__TEXTE DE LECTURE__
▶

La révolte de 1947, réprimée dans le sang, lui sert de support pour une analyse des relations de dépendance en situation coloniale, des fantasmes inconscients que les colons plaquent sur les indigènes et sur la violence sous-jacente du processus de colonisation. Elle est publiée en 1950 sous forme d'un essai : Psychologie de la colonisation, réédité en 1984.

Cet ouvrage et la position qu'il y défend sont violemment critiqués par Aimé Césaire et Frantz Fanon (le premier y fait référence dans le Discours sur le colonialisme[1] et le second le mentionne dans Peau noire, masques blancs). Mannoni propose en effet dans cet ouvrage un modèle dans lequel le colonial européen typique ne parvient pas à affronter ses pairs et choisit la voie de la domination sur des colonisés vus comme inférieurs en vertu d'un racisme latent. Mannoni utilise pour synthétiser cette proposition une formule lapidaire : Le Nègre, c'est la peur que le Blanc a de lui-même, dans laquelle le terme nègre porte toutes les connotations de l'époque et du milieu colonial. En même temps, Mannoni y développe une thèse selon laquelle le colonisé attendrait, espérerait être dominé, dirigé, en établissant un parallèle entre l'attitude des Malgaches avec celle des Incas devant les conquistadores. Cette double analyse, formulée alors que l'ère coloniale française était remise en question de toutes parts dans les colonies, a donc été très mal perçue par les auteurs issus justement de peuples colonisés. Cependant, les tensions liées à la décolonisation s'apaisant, ce livre est maintenant vu comme une piste potentielle pour comprendre les affrontements de cultures.

A la même époque, vers la fin des années 1940, il entame une analyse avec Jacques Lacan, dont il fera le récit romancé et déguisé dans Lettres personnelles à Monsieur le Directeur. Il devient alors psychanalyste. Proche de Lacan, il sait garder son indépendance et nourrit sa réflexion aux sources de la littérature (lire les subtiles Fictions freudiennes) ou du théâtre (voir Clefs pour l'imaginaire ou l'Autre Scène). Avec sa femme Maud Mannoni, il fonde le Centre de Formation et de Recherches Psychanalytiques (CFRP).

Un article célèbre d'Octave Mannoni, publié dans les Clés pour l'imaginaire, ayant pour titre " Je sais bien, mais quand même ", indique précisément comment une croyance peut survivre au démenti de l'expérience.

◀

__DONNÉES À EXAMINER__
▶

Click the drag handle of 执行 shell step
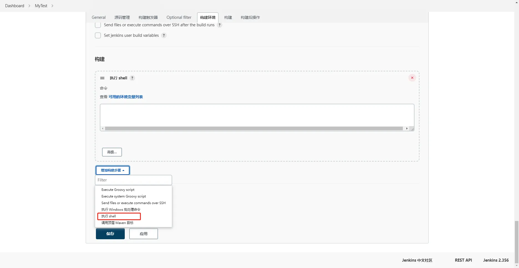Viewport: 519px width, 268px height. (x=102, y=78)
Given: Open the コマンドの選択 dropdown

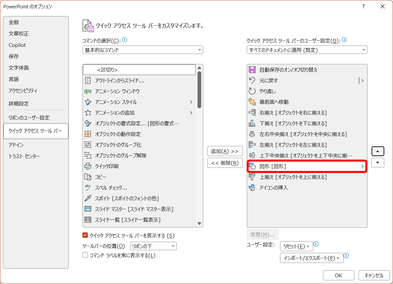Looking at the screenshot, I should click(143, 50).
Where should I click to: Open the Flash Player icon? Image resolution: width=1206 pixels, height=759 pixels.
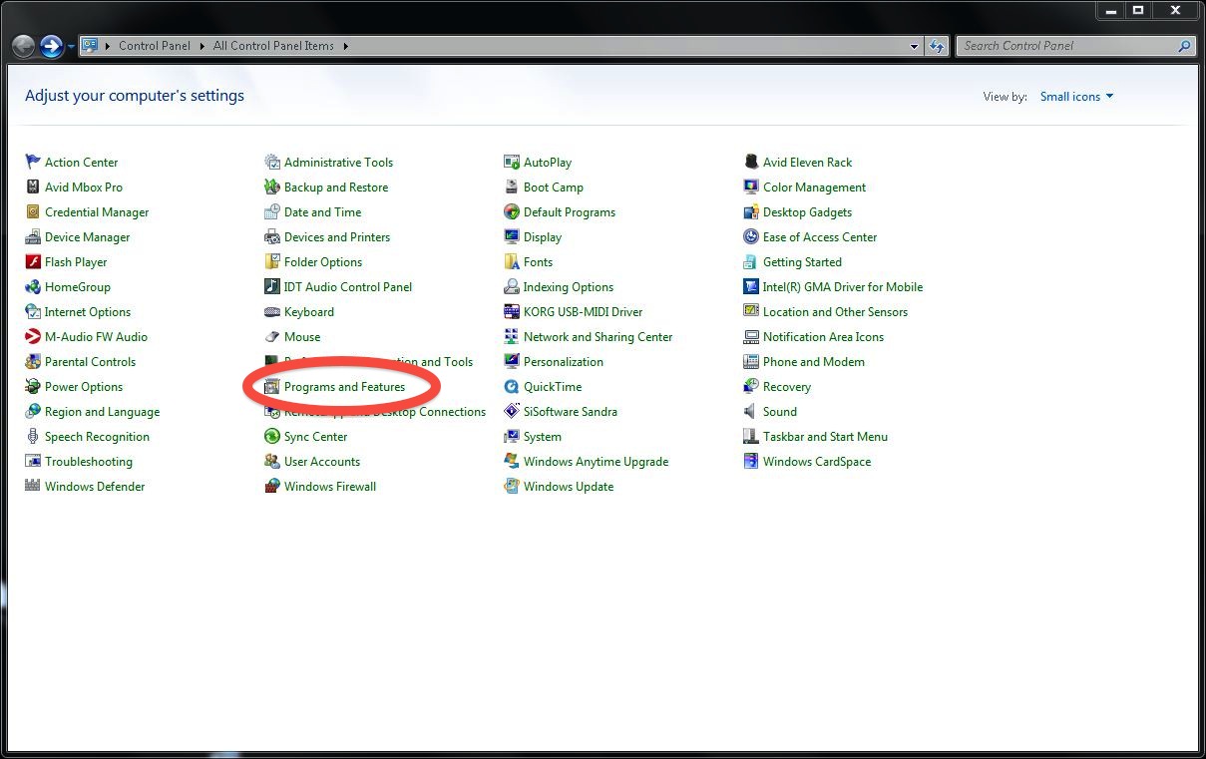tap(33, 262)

◀

__CONSIGNE__
D'après le texte sur Octave Mannoni, avec qui fonde-t-il le Centre de Formation et de Recherches Psychanalytiques ?

__CORRIGÉ__
Avec sa femme, Maud Mannoni.